# [EXCERPT TO READ]
╭──

Fully legal but shrouded in fear: paying taxes if you’re undocumented

Harnessing class privilege to assuage a dicey transaction at the tax office.

March 18, 2019

by Sierra Dickey

“Undocumented immigrants pay more in US taxes than Amazon or Facebook,” NY Congresswoman Alexandria Ocasio Cortez tweeted in February. The responses promptly exploded into racist memes countered by detail supported arguments from her fans. While many citizens don’t like to entertain any discussion of immigrants as more useful and law-abiding than major corporations, the Congresswoman was correct.

The problem with undocumented people paying US taxes is that they can’t access any of the benefits or support their earnings go to pay for. And, because many are forced to use fake Social Security Numbers (SSNs) to access the job market, getting right with the US tax system can be fear-inducing.

ITINs (individual taxpayer identification numbers) are one way that undocumented people can pay taxes above board. Besides getting their taxes in order, ITINs can also be used to apply for credit cards which are largely inaccessible to undocumented people. With a credit card you can rent or buy a car, apply for loans, solve cash flow problems, order goods and services online, send money internationally via PayPal or Venmo (which are cheaper than the commonly used Western Unions and Moneygrams) and access other financial services.

╰──

# [DATASET SECTION]
╭──

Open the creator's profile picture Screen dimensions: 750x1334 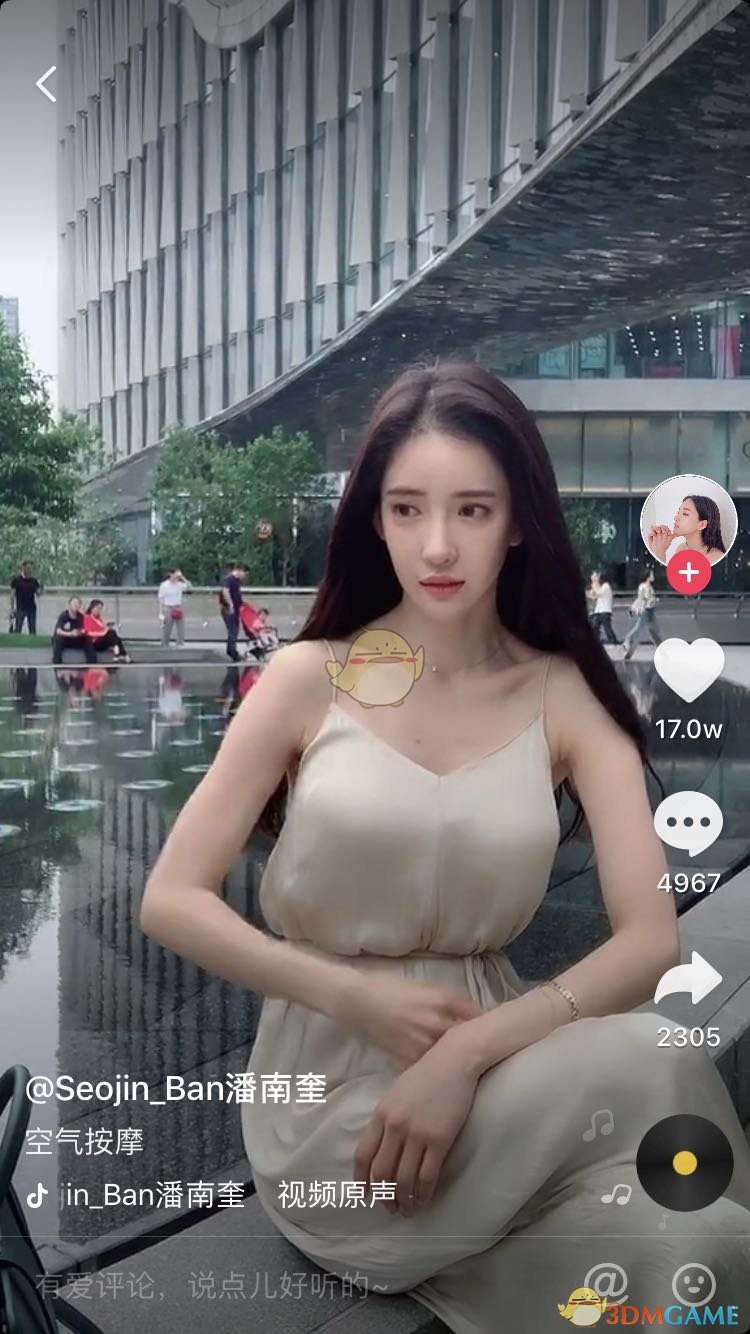688,521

╰──

# [TO DO]
- 1) Please rewrite the paragraph beginning "ITINs (individual taxpayer identification numbers) are one way" in the article on undocumented taxpayers as a short bulleted list that keeps its main facts.
- 2) Summarize the article on undocumented taxpayers in two sentences.

# [TASK-BY-TASK RESULTS]
- 1)
- ITINs (individual taxpayer identification numbers) let undocumented people pay taxes above board.
- ITINs can also be used to apply for credit cards, which are largely inaccessible to undocumented people.
- A credit card makes it possible to:
  - rent or buy a car
  - apply for loans
  - solve cash flow problems
  - order goods and services online
  - send money internationally via PayPal or Venmo, which cost less than Western Union and Moneygram
  - access other financial services

- 2) Undocumented immigrants pay US taxes but can't access the benefits those taxes fund, and because many must use fake Social Security Numbers to work, getting right with the tax system can be frightening. ITINs let them pay taxes above board and apply for credit cards, which open the way to car rentals and purchases, loans, online orders, cheaper international money transfers, and other financial services.